- Profession: Christian scholar
- Lived: 339 A.D.-397 A.D.
- Nationality: Italian
- Known for: Theologian and statesman
- Fun Fact: St. Ambrose is the patron saint of beekeepers.
- Fun Fact: St. Ambrose had to get baptized to be the Bishop of Milan.
- Fun Fact:
Venerated as Saint Ambrose, Ambrose of Milan was the Bishop of Milan, a theologian, and a statesman. He expressed himself prominently as a public figure, fiercely promoting the Latin Church against Arianism and paganism. He left a substantial collection of writings. The best known include the ethical commentary De officiis ministrorum and the exegetical Exameron. His preachings, actions, and literary works, in addition to his innovative musical hymnography, made him one of the most influential ecclesiastical figures of the 4th century.
Ambrose served as the Roman governor of Aemilia-Liguria in Milan when he was unexpectedly made Bishop of Milan in 374 by popular acclamation. As bishop, he took a firm position against Arianism and attempted to mediate the conflict between the emperors Theodosius I and Magnus Maximus.

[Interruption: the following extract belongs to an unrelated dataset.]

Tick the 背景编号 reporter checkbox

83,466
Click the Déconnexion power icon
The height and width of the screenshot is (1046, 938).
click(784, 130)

Tradition credits Ambrose with developing an antiphonal chant, known as Ambrosian chant, and composing the "Te Deum" hymn, though modern scholars now reject both of these attributions. Ambrose's authorship on at least four hymns, including the well-known "Veni redemptor gentium," is secure; they form the core of the Ambrosian hymns, which includes others that are sometimes attributed to him. He also had a notable influence on Augustine of Hippo, particularly converting him to Christianity.

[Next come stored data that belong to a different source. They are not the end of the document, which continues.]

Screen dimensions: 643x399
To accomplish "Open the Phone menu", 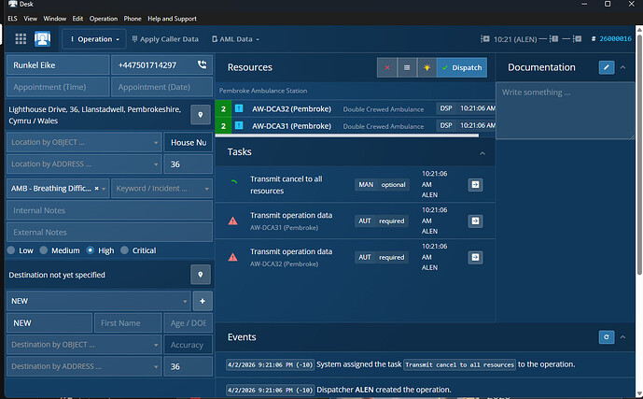I will point(133,18).
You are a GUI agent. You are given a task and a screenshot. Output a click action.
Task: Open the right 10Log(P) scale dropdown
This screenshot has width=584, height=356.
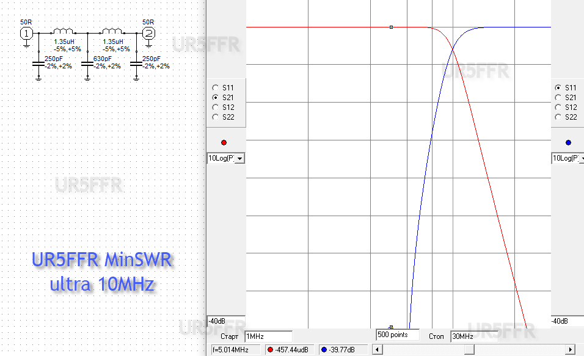point(579,159)
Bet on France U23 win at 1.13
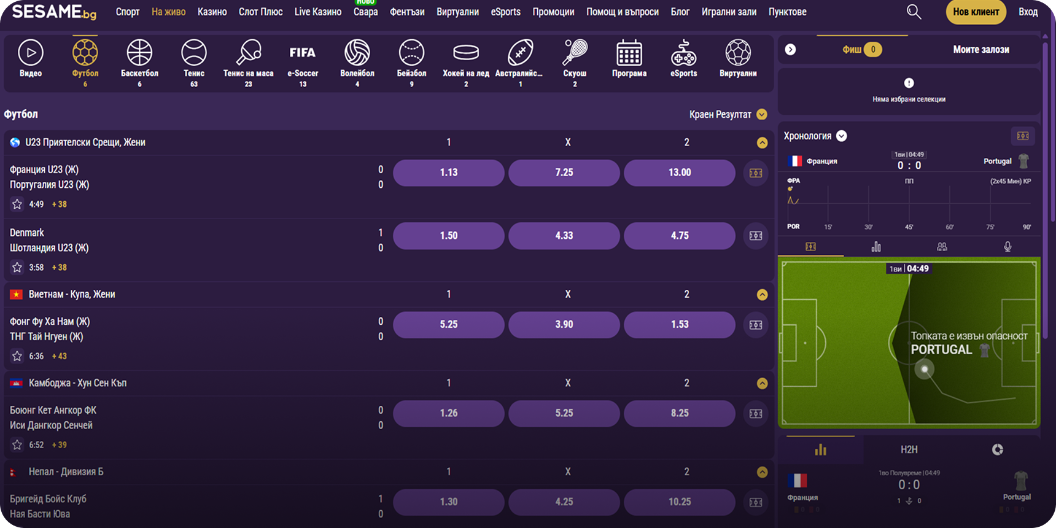 (x=448, y=173)
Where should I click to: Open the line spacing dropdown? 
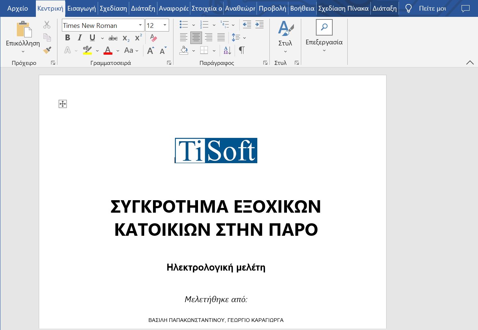point(244,37)
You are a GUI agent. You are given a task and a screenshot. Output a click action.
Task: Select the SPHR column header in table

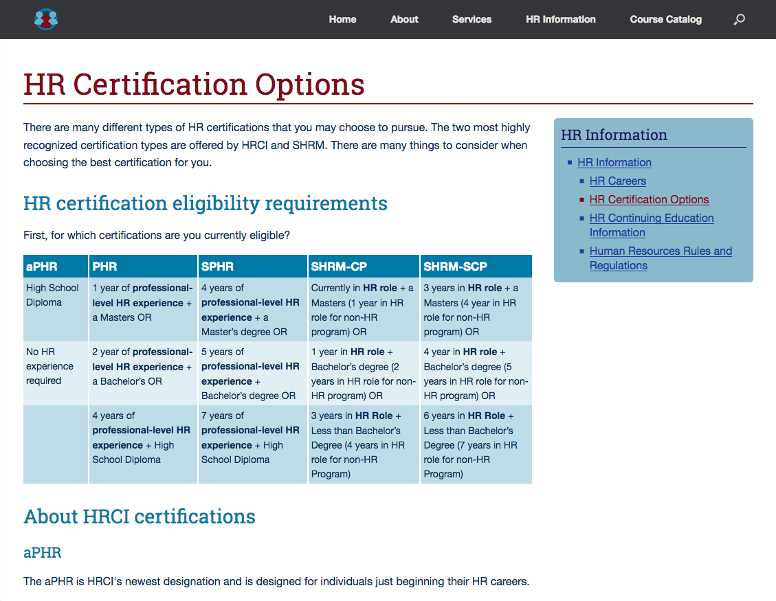click(217, 267)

Ambrose was born into a Roman Christian family in the year 339. Ambrose himself wrote that he was 53 years old in his letter number 49, dated 392. He began life in Augusta Trevorum, the capital of the Roman province of Gallia Belgica in what was then northeastern Gaul and is now modern Germany. There is a legend about Ambrose as an infant. It says that a swarm of bees settled on his face while he lay in his cradle, leaving behind a drop of honey. His father considered it a sign of his future eloquence and honeyed tongue. For this reason, bees and beehives often appear in the saint's symbology.
Bishop of Milan
In 374, the bishop of Milan, Auxentius, an Arian, died, and the Arians challenged the succession. Ambrose went to the church where the election was to occur to prevent a probable uproar in this crisis. His address was interrupted by a call, "Ambrose, bishop!" which was taken up by the whole assembly.

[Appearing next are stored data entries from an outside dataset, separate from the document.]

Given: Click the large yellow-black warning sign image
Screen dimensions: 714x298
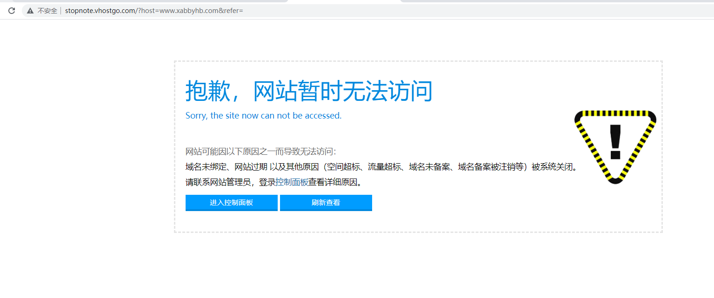Looking at the screenshot, I should click(x=615, y=147).
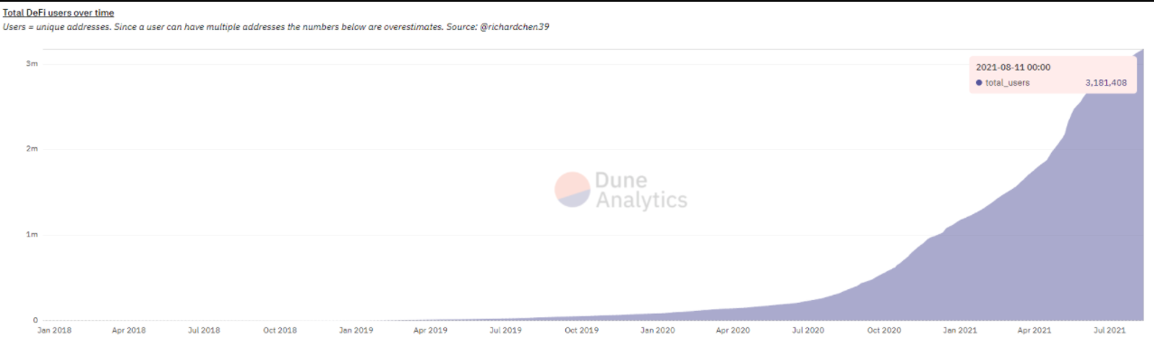Viewport: 1154px width, 338px height.
Task: Click the @richardchen39 source mention in subtitle
Action: [517, 27]
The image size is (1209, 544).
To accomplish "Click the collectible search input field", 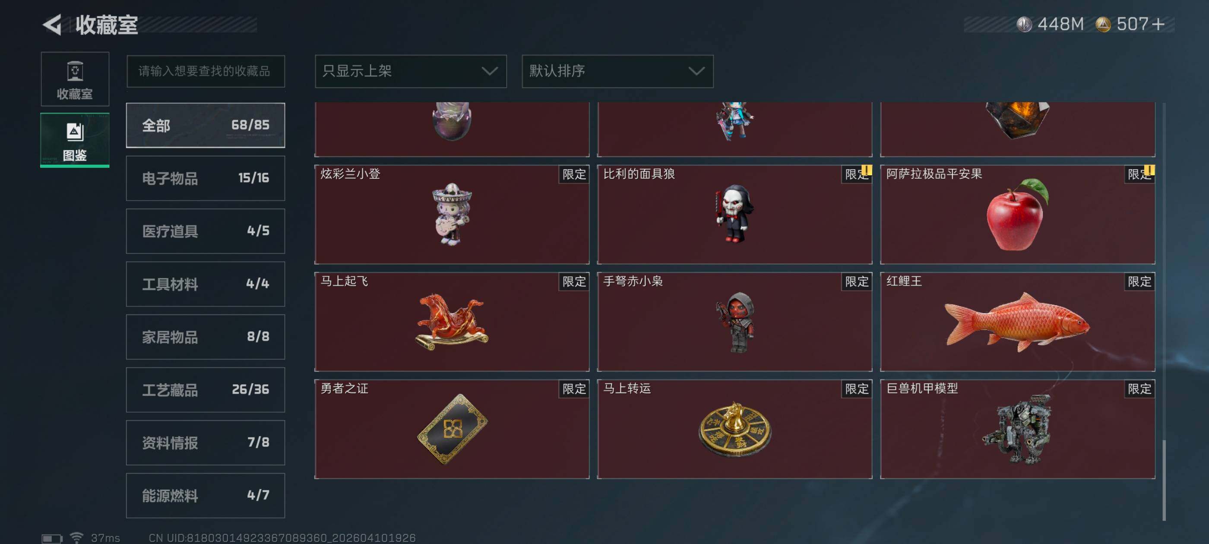I will click(206, 71).
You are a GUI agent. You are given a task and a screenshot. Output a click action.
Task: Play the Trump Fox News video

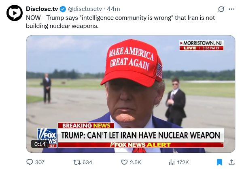coord(131,94)
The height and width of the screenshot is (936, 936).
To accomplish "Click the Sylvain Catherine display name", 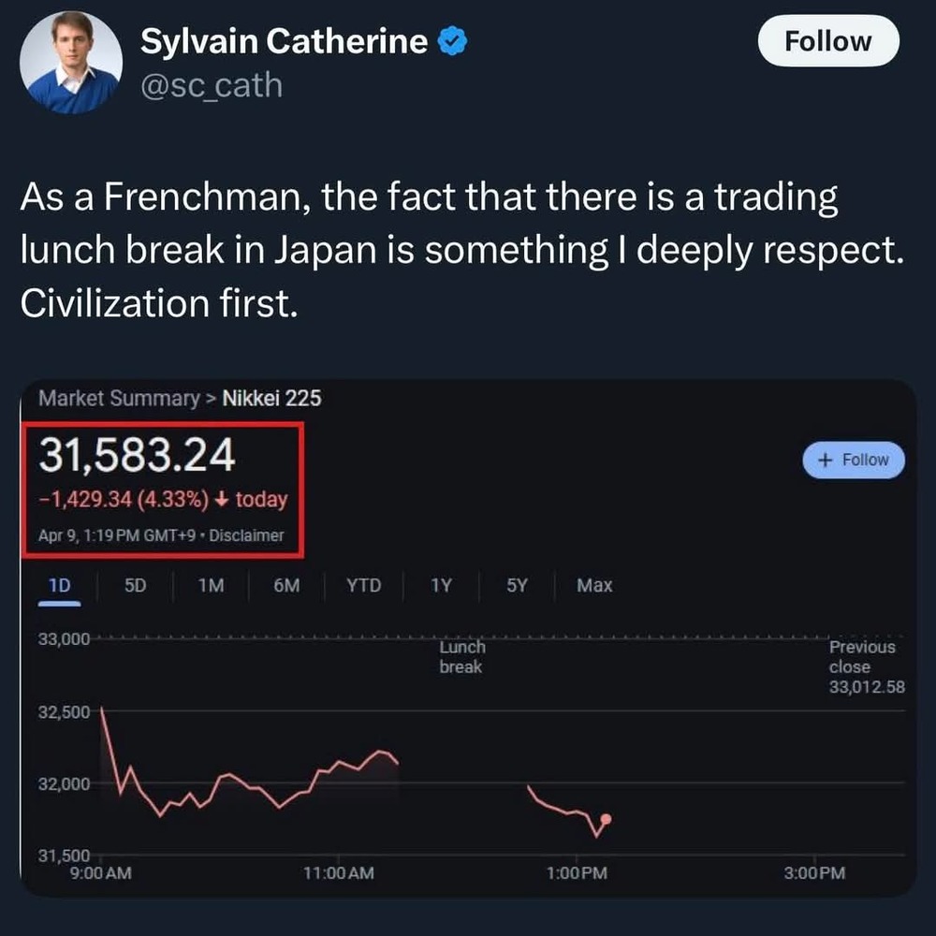I will (285, 41).
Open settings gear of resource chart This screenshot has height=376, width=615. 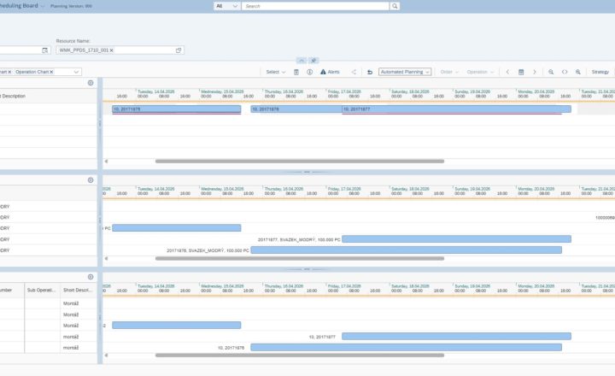(x=91, y=83)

Ambrose was known to be Nicene Christian in belief, but he was considered acceptable to Arians due to his charity in theological matters in this regard. At first, he energetically refused the office, for which he felt he was in no way prepared. Ambrose was a relatively new Christian who was not yet baptized nor formally trained in theology.
Ambrose fled to a colleague's home, seeking to hide. Upon receiving a letter from Emperor Gratian praising the appropriateness of Rome appointing individuals worthy of holy positions, Ambrose's host gave him up. Within a week, he was baptized, ordained, and duly consecrated as the next bishop of Milan. This was the first time in the West that a member of the upper class of high officials had accepted the office of bishop.
Later Years and Death
In April 393, Arbogast and Emperor Eugenius marched into Italy to secure Theodosius I and his son, Honorius, whom Theodosius had appointed Augustus to govern the western portion of the empire. Arbogast and Eugenius courted Ambrose's support by very obliging letters. Still, before they arrived at Milan, he had retired to Bologna, where he assisted at the translation of the relics of Saints Vitalis and Agricola. He went to Florence, where he remained until Eugenius withdrew from Milan to meet Theodosius in the Battle of the Frigidus in early September 394.
Soon after acquiring the undisputed possession of the Roman Empire, Theodosius died at Milan in 395, and Ambrose gave the eulogy. Two years later, Ambrose also died. He was succeeded as bishop of Milan by Simplician. Believers may still view Ambrose's body in the church of Saint Ambrogio in Milan, where it has been continuously venerated, along with the bodies identified in his time as those of Saints Gervase and Protase. Ambrose is remembered in the Church of England with a Lesser Festival on December 7th.